At 3:51 PM, Anonymous Anonymous said...

I strongly disagree, 12:11.

Vanity Fair points out Bloomberg's weaknesses, all of which caused him to fall short three times prior:

"Bloomberg has serious flaws, especially when it comes to a Democratic primary. His stubborn support of stop-and-frisk policing as mayor left him unpopular with New Yorkers of color; he has a history of making off-color comments about women, and has recently been skeptical of the #MeToo movement.

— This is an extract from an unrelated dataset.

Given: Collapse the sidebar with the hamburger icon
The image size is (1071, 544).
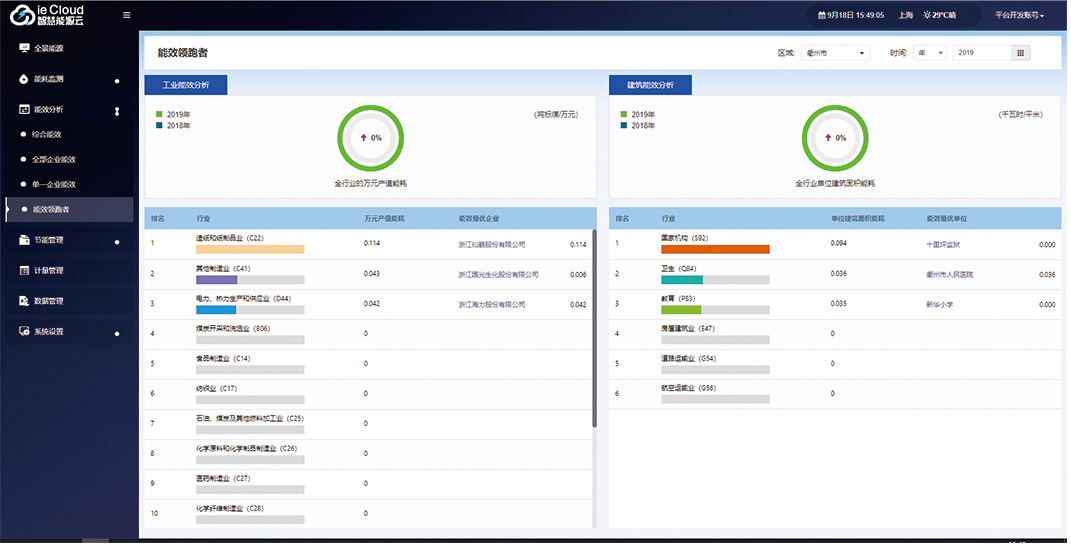Looking at the screenshot, I should [x=126, y=15].
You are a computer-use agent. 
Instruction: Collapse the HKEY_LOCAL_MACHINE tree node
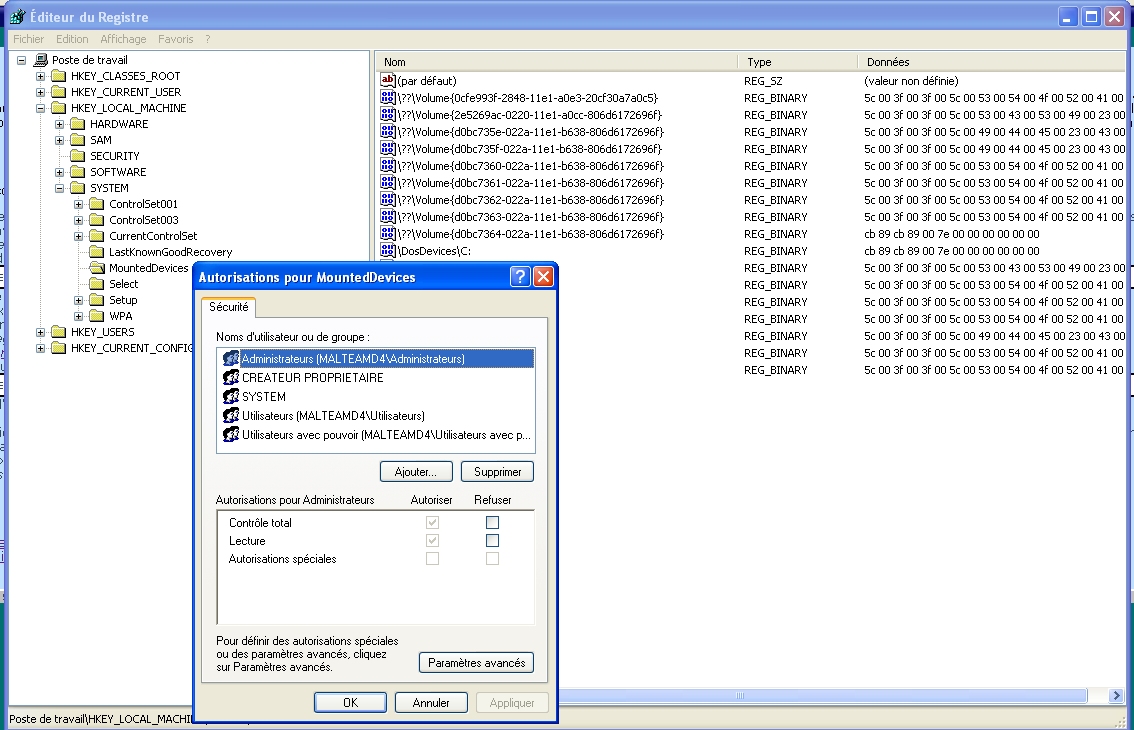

Bloomberg the tycoon will be a very hard sell with the many middle-class Democratic voters who see an economic system rigged against them.

"There is a whole lot of distance between backing winners in local races and being on the ballot statewide yourself. Mike Bloomberg is finally on the verge of finding out just how much.

Howard Schultz had fewer issues. How's his campaign going?

At 7:24 AM, Anonymous Anonymous said...

3:51, I get it. But the perspective is wrong for today's democrap party primary elections.

If the general were nigh, I'd agree -- Bloomberg would be crushed by trump or anyone else sporting the red 'R'. Too much baggage of indifference to the 99.99%. I'd point out again that the same notation goes for biden, mckinsey and the rest. Even Bernie will not be palatable to the older, dumber, more conservative base.

But in the primary, the DNC seeks to find a candidate that is palatable to their corporate and billionaire donors such that the spigots remain open wide. They don't give a shit about voters, except that they must calculate how to rig the process such that populists or progressives cannot win.

The DNC and the democrap party would much prefer to lose the general, hopefully a close election, than allow a progressive to spend 4 years as their new lead singer.

At 2:42 PM, Anonymous Anonymous said...

If the Democrats choose Bloomberg, they lose a large chunk of the Black vote and most progressives will vote other parties or not vote for president at all.